Please add a tag on Github matching each releases on DockerHub to diff code change between releases
tlvu opened this issue · 7 comments
Feature description
For traceability and for us to anticipate code/config changes when pulling in new releases, please add a tag on Github matching each releases on DockerHub so we can diff code change between releases.
Currently on DockerHub we see release 2.25.2--v2024.06.25 but there are no tags for 2.25.2--v2024.06.25
on Github.
Additional context
@tlvu There are a couple of actions that can do this, maybe you could take a stab at this and see how far you get because currently the releases are done using github action and a quick check shows https://github.com/marketplace/actions/tag-release-on-push-action or https://github.com/marketplace/actions/create-tag-release.
@NyakudyaA
Can you provide details (or confirm) how the deployment and docker image tags are created?
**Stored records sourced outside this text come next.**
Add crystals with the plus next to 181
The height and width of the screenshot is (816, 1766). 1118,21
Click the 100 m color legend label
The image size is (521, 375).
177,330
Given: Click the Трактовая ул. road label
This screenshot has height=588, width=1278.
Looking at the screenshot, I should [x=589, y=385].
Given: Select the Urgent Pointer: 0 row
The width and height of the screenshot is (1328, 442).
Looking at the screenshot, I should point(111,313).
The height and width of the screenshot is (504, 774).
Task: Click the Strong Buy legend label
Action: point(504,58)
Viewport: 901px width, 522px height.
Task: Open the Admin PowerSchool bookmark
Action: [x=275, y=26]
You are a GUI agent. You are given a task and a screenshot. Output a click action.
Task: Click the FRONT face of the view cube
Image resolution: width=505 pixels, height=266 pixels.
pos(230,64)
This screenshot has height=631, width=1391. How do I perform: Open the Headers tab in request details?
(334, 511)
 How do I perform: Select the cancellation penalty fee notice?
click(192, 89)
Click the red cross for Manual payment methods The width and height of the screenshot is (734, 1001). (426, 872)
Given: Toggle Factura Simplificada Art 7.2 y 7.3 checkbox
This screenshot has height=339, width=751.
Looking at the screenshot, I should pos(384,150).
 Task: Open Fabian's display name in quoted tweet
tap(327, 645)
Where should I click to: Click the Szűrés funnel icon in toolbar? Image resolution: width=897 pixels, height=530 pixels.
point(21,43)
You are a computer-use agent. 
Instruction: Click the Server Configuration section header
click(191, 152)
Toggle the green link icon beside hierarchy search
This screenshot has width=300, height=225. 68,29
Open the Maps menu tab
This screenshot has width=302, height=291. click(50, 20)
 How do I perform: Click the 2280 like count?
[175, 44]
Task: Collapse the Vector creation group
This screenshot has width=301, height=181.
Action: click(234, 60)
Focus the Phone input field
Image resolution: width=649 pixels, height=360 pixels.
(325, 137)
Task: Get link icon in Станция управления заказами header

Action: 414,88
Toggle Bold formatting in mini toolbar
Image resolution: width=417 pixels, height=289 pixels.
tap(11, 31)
What is the "source of truth" of the tag/release number to be replicated everywhere for the release?
Is it only an alignment of the version numbers everywhere using https://github.com/kartoza/docker-geoserver/blob/develop/upgrade_geoserver_version.sh?
Typically (in most repos I've worked on at least), a tag/release is pushed to GitHub, and GitHub Actions with their corresponding conditions are triggered to do Docker builds, upload to source-forge, or any relevant repositories where binaries should be shipped.
At the moment, updates seem manual (running https://github.com/kartoza/docker-geoserver/blob/develop/upgrade_geoserver_version.sh and pushing the changes to develop
). However, there are still many inconsistencies due to missing references (eg. docker-geoserver/.github/workflows/deploy-image.yaml
is not in the update script). Because of this, for example, mismatching versions are potentially produced :
Lines 6 to 8 in e0ea86e
Should the release/tags be published only by relying on the updated values in docker-geoserver/.github/workflows/deploy-image.yaml
when Git pushed?
@NyakudyaA FYI @fmigneault is a collegue of mine. He is more well versed in Github automation than I am.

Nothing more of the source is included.